Biofuels plant converts landfill waste into synthetic crude oil

For the first time, a biofuels plant located just east of Reno-Sparks has converted landfill waste into synthetic crude oil.

Biofuels plant converts landfill waste into synthetic crude oil

Fulcrum BioEnergy announced this week that its Sierra BioFuels Plant in Storey County produced low-carbon synthetic fuel from landfill waste. The facility is housed within the Tahoe Reno Industrial Center, which also houses Tesla’s Gigafactory and Redwood Materials’ new battery recycling and materials facility.

“This achievement is a watershed moment for Fulcrum and opens the door for our plans to transform landfill waste around the world into a low-carbon transportation fuel with a profound environmental impact,” said Fulcrum president and CEO Eric Pryor in a statement.

“Successfully creating a low-carbon fuel entirely from landfill waste validates the strength of our process and our partners’ unwavering belief in and support for our business model after more than a decade of dedication and perseverance.”

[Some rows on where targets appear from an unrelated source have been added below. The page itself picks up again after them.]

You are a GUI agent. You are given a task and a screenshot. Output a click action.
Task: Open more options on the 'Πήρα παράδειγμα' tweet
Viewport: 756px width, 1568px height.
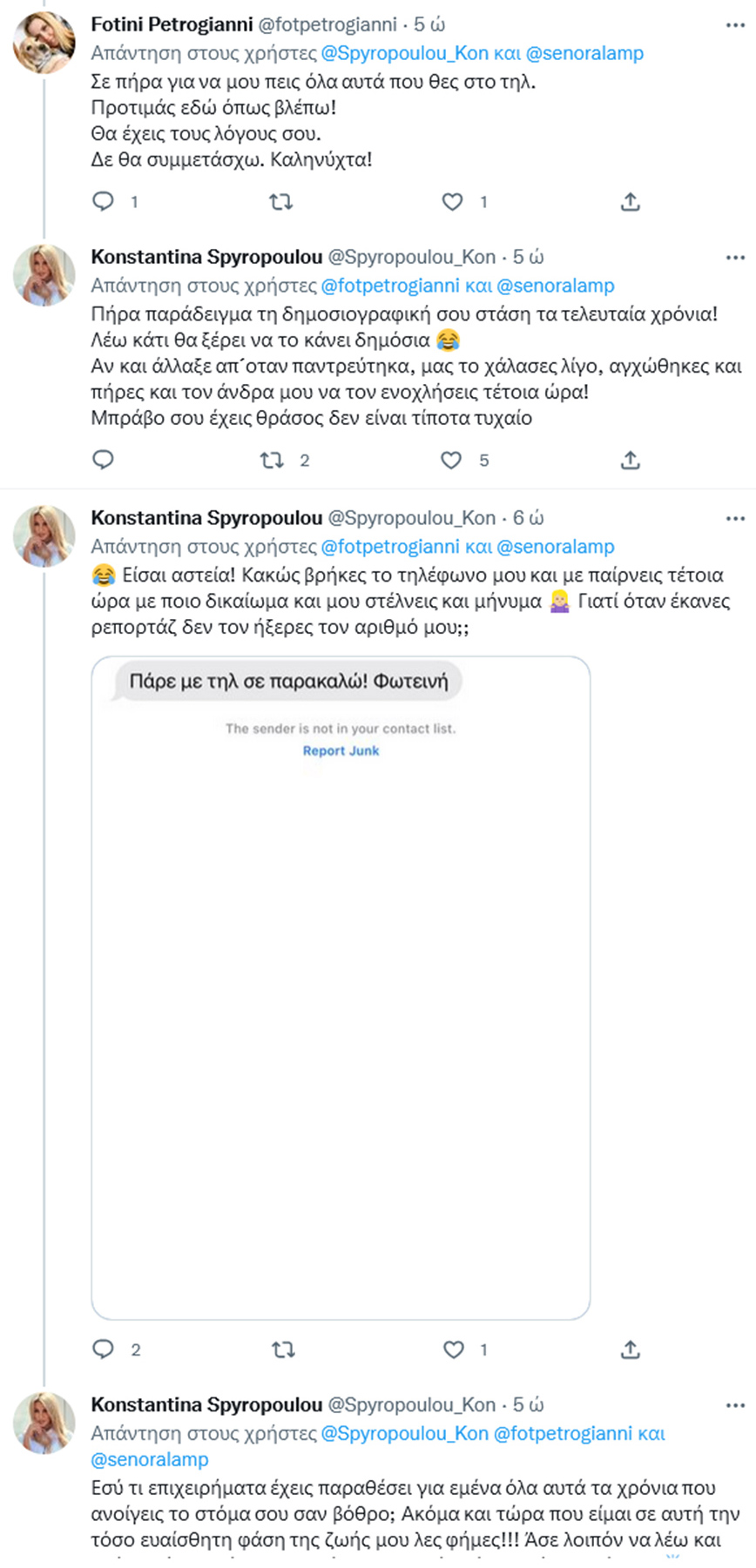735,258
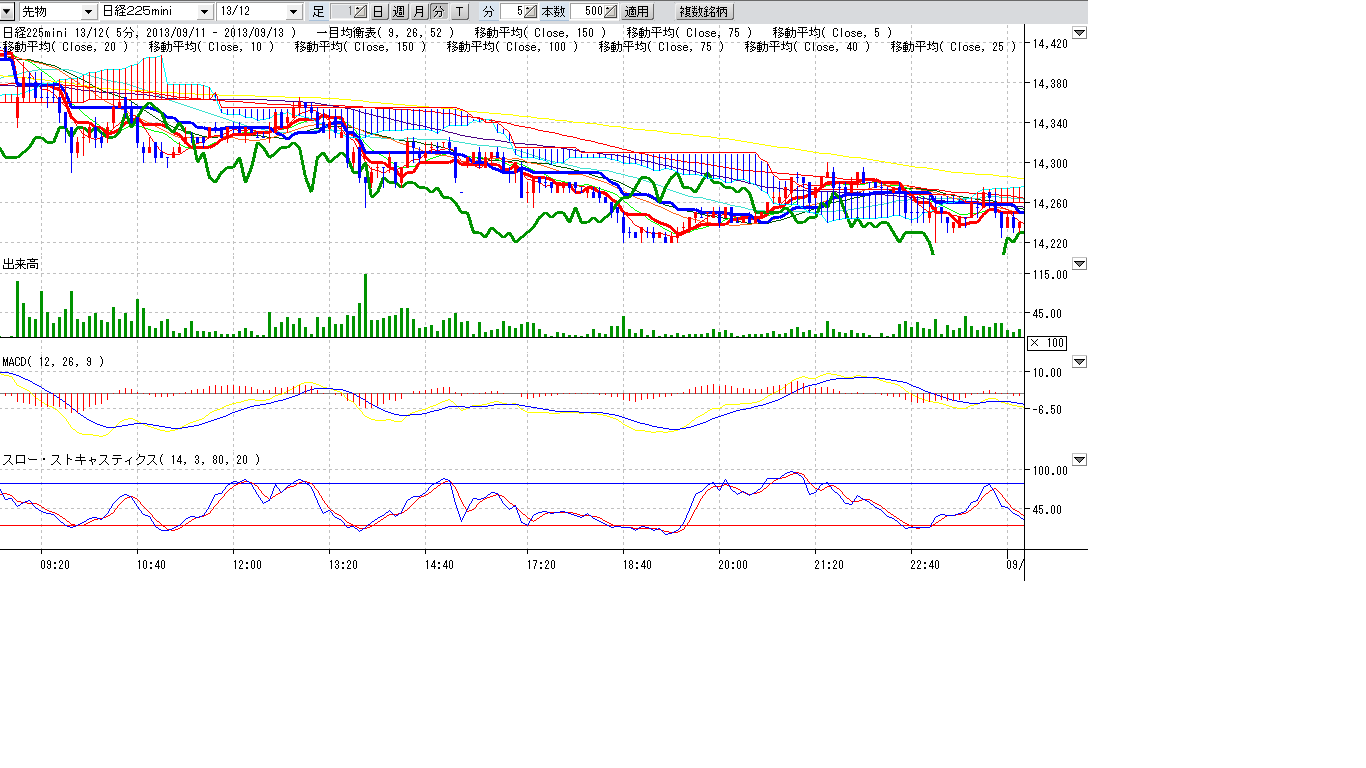Screen dimensions: 1366x768
Task: Select the daily (日) timeframe button
Action: coord(378,12)
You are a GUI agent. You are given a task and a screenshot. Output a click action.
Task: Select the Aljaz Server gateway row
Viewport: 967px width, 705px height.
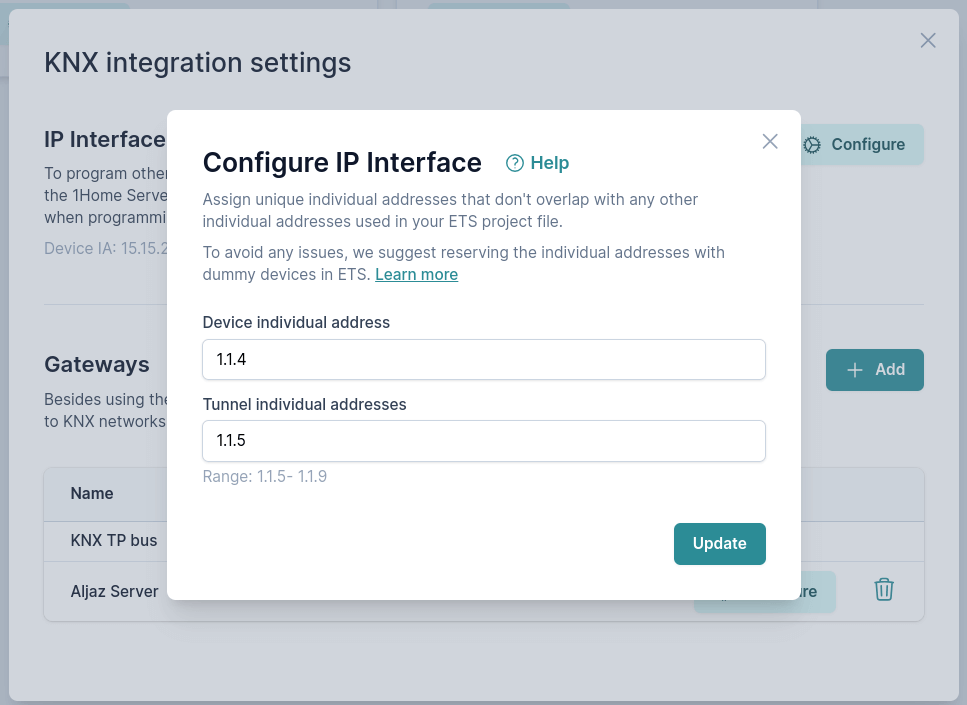click(x=115, y=592)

The Fulcrum Sierra BioFuels Plant is located in Storey County at the Tahoe Reno Industrial Center. At times, it was the first US commercial scale project to convert municipal solid waste feedstock or household garbage into low-carbon transportation fuel.

The Fulcrum Sierra Biofuels Plant completed construction in 2021 and began operations in May of this year to produce high-quality hydrocarbon synthetic gas, or “syngas” for short. According to the company, the facility will convert 175,000 tonnes of municipal solid waste into 11 million gallons of zero-carbon synthetic crude each year.

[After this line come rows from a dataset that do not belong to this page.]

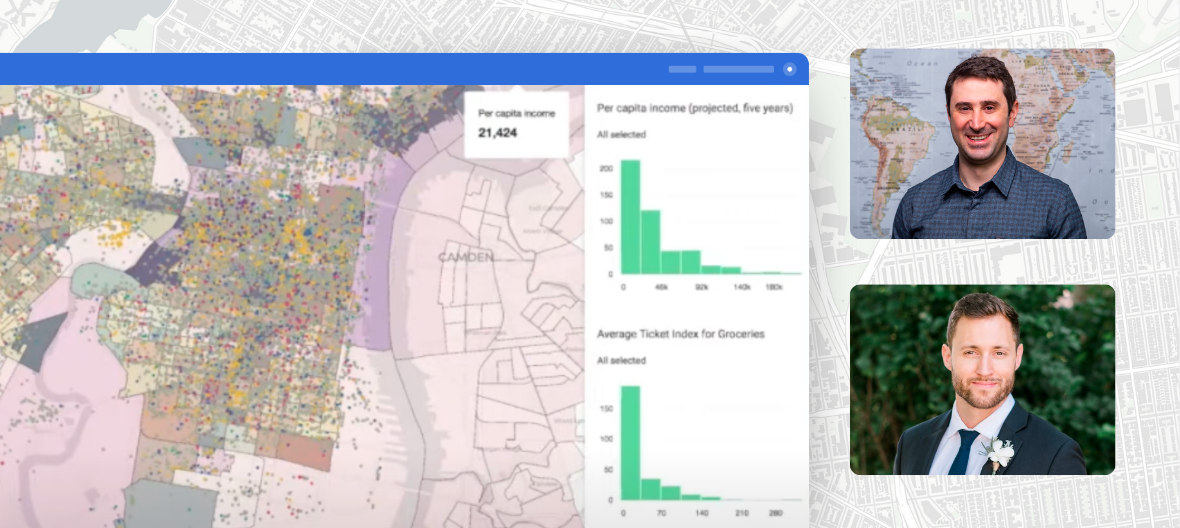Open photo of man in suit with boutonniere
This screenshot has width=1180, height=528.
[982, 380]
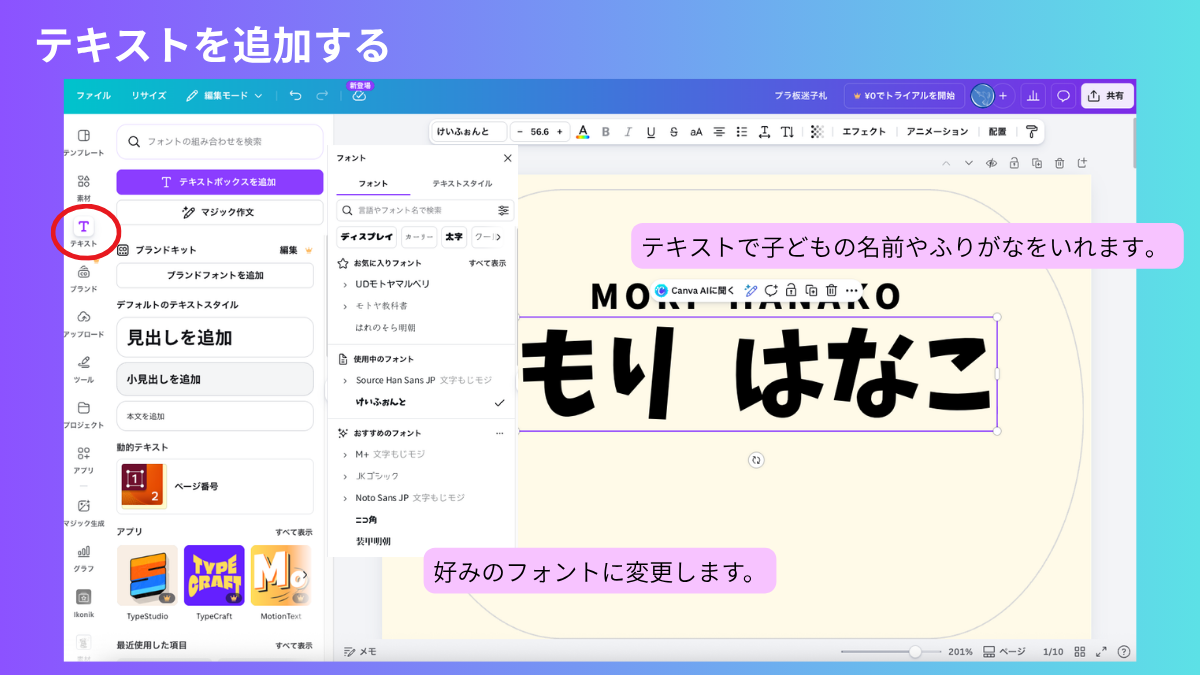Toggle underline formatting in the text toolbar
The height and width of the screenshot is (675, 1200).
[x=651, y=132]
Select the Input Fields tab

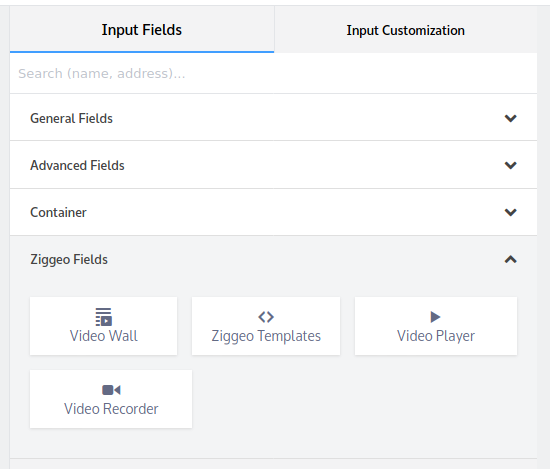(142, 30)
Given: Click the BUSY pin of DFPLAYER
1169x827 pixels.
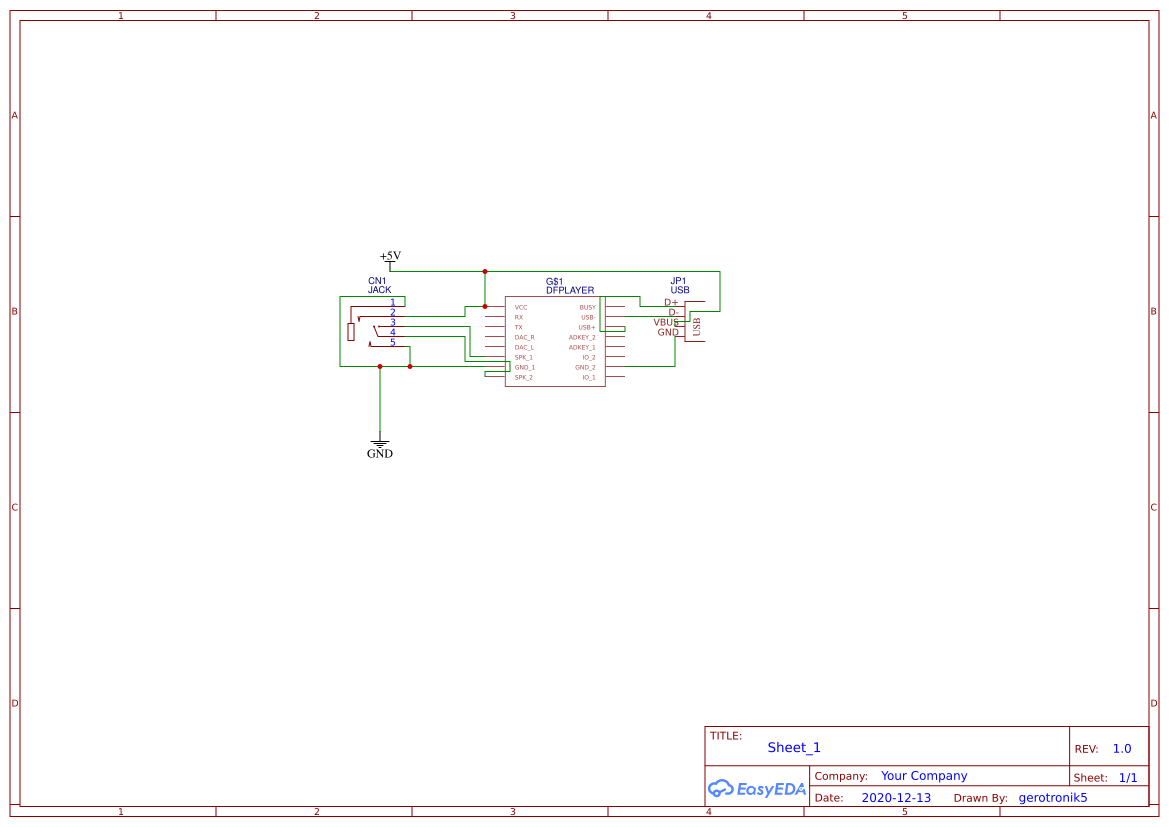Looking at the screenshot, I should (x=588, y=307).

Nevada Senator Catherine Cortez Masto is among those who support the project. The Democratic senator urged the EPA to expedite a stalled rulemaking process that was preventing the plant from producing biofuel.

According to Fulcrum, the synthetic crude oil produced in the plant will be further processed into products such as sustainable aviation fuel and diesel. United Airlines, Cathay Pacific, and the holding company SK Innovation are among the company’s partners.

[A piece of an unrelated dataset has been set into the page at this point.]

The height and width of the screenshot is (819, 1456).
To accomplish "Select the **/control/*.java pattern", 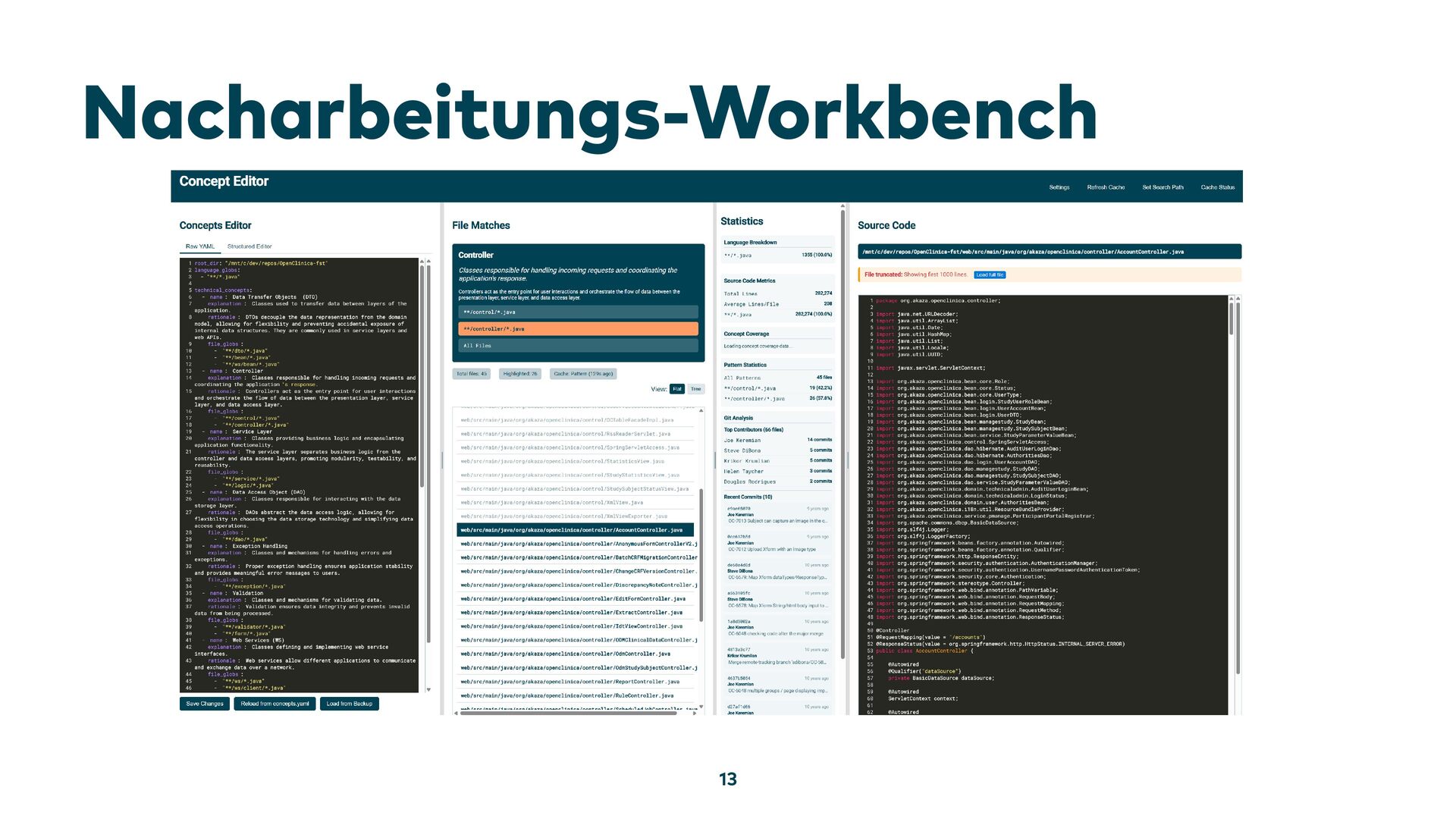I will click(x=577, y=312).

United Airlines described the development as a critical step toward its goal of reaching net-zero carbon emissions by 2050. Cathay Pacific also praised the announcement, stating that it intends to use 10% of its fuel from sustainable sources such as Fulcrum by 2030.

Fulcrum’s long-term goal is to produce 400 million gallons of zero-carbon transportation fuel per year at its various facilities. The company’s projects include the Centerpoint BioFuels Plant in Indiana, the Trinity Fuels Plant in the Texas Gulf Coast region, and the NorthPoint project in the United Kingdom, in addition to the Nevada plant.